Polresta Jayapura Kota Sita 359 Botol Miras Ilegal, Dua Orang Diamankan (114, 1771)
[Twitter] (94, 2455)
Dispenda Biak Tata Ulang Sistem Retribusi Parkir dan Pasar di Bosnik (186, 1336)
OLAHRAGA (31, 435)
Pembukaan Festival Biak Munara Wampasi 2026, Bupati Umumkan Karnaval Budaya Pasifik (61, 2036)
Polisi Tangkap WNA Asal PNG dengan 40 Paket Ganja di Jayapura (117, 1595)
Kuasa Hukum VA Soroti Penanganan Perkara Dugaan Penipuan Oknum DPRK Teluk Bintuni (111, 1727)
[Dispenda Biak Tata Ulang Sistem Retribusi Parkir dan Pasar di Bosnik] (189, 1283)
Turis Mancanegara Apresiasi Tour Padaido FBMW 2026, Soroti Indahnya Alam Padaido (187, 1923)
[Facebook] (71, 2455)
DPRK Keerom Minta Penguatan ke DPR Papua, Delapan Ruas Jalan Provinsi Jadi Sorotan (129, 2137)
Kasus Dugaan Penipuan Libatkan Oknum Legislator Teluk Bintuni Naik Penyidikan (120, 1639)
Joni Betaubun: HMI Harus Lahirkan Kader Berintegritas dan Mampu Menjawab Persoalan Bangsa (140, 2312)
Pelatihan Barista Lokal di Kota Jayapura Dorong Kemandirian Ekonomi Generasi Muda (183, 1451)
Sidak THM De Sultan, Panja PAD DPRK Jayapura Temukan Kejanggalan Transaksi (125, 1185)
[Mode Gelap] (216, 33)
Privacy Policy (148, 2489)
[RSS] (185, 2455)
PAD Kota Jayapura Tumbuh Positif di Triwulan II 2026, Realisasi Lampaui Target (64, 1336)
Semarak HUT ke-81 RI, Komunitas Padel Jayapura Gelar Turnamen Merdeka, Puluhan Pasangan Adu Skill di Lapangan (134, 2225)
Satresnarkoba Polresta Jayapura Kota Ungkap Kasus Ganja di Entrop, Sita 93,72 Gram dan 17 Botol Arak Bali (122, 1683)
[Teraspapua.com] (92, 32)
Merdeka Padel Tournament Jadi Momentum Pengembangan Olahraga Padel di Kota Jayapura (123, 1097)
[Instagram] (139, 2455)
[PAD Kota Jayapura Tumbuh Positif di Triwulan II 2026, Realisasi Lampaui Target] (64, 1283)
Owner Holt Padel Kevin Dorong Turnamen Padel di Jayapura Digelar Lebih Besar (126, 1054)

...

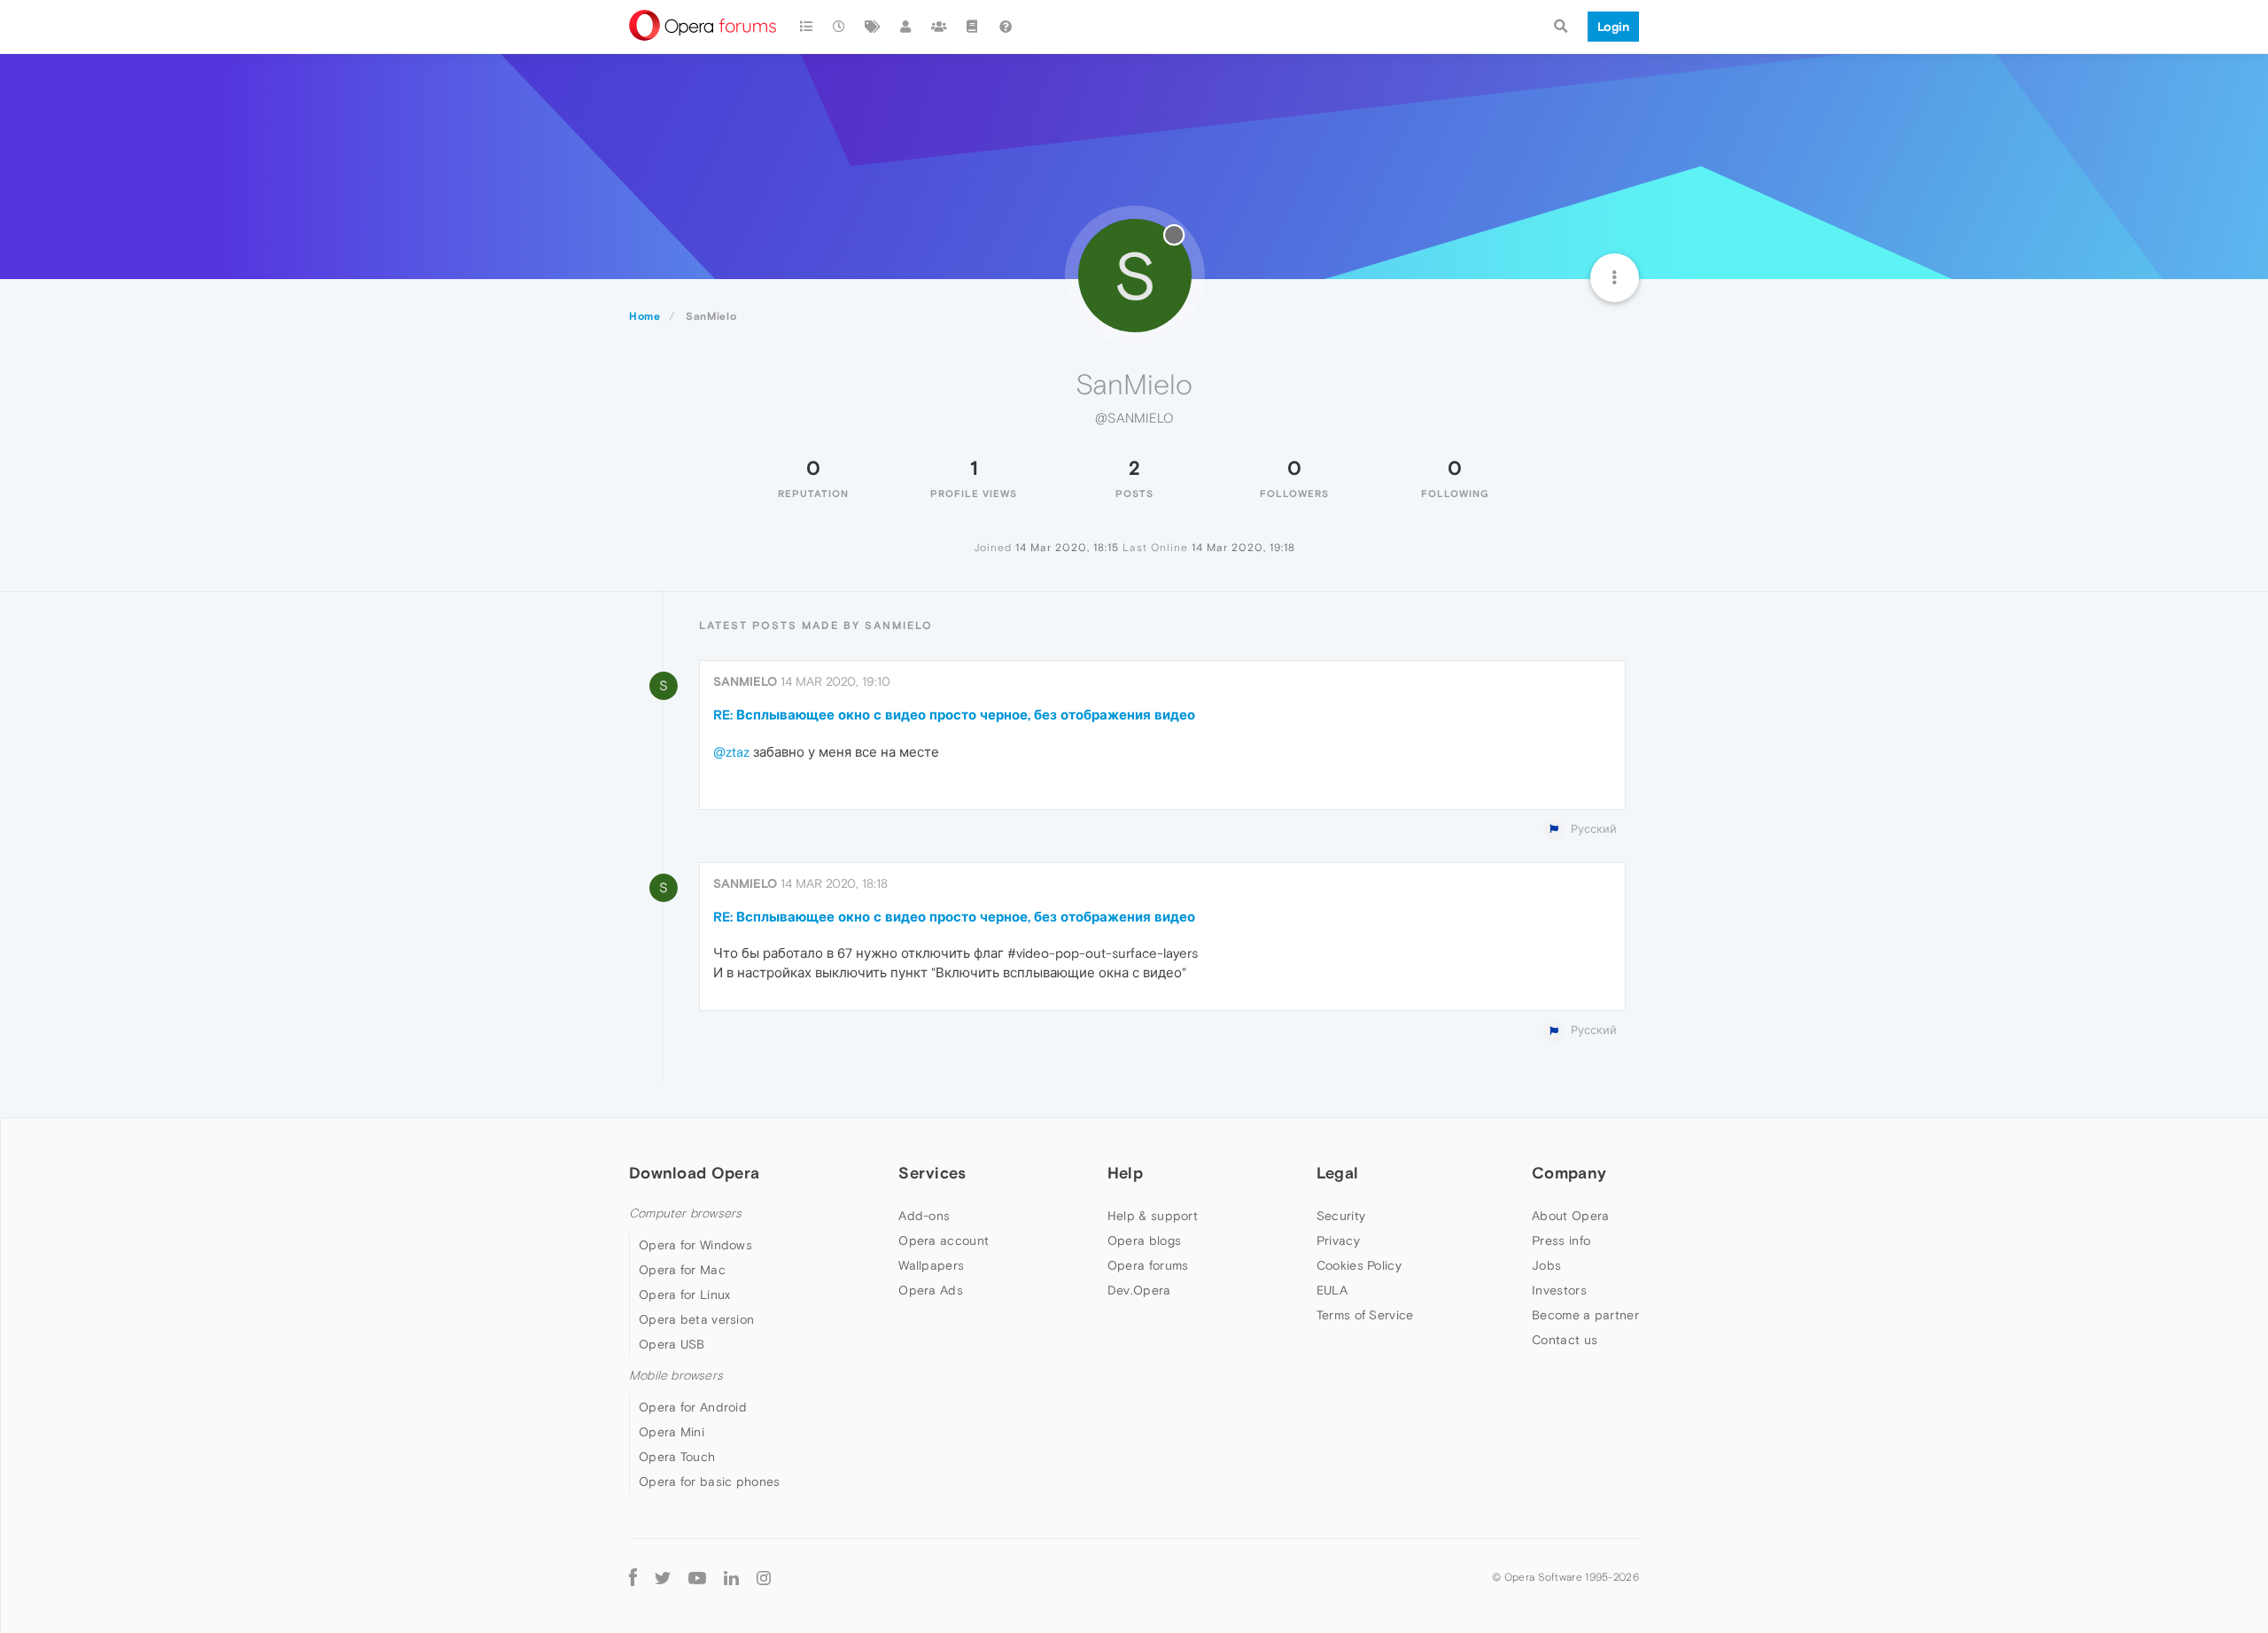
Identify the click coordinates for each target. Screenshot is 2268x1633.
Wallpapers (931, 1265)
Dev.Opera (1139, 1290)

- **Exercise details**
Scan the data above. Return every line with "Jayapura" in it.

- **Solution for this task**
Polresta Jayapura Kota Sita 359 Botol Miras Ilegal, Dua Orang Diamankan (114, 1771)
Polisi Tangkap WNA Asal PNG dengan 40 Paket Ganja di Jayapura (117, 1595)
Pelatihan Barista Lokal di Kota Jayapura Dorong Kemandirian Ekonomi Generasi Muda (183, 1451)
Sidak THM De Sultan, Panja PAD DPRK Jayapura Temukan Kejanggalan Transaksi (125, 1185)
PAD Kota Jayapura Tumbuh Positif di Triwulan II 2026, Realisasi Lampaui Target (64, 1336)
Semarak HUT ke-81 RI, Komunitas Padel Jayapura Gelar Turnamen Merdeka, Puluhan Pasangan Adu Skill di Lapangan (134, 2225)
Satresnarkoba Polresta Jayapura Kota Ungkap Kasus Ganja di Entrop, Sita 93,72 Gram dan 17 Botol Arak Bali (122, 1683)
Merdeka Padel Tournament Jadi Momentum Pengembangan Olahraga Padel di Kota Jayapura (123, 1097)
[PAD Kota Jayapura Tumbuh Positif di Triwulan II 2026, Realisasi Lampaui Target] (64, 1283)
Owner Holt Padel Kevin Dorong Turnamen Padel di Jayapura Digelar Lebih Besar (126, 1054)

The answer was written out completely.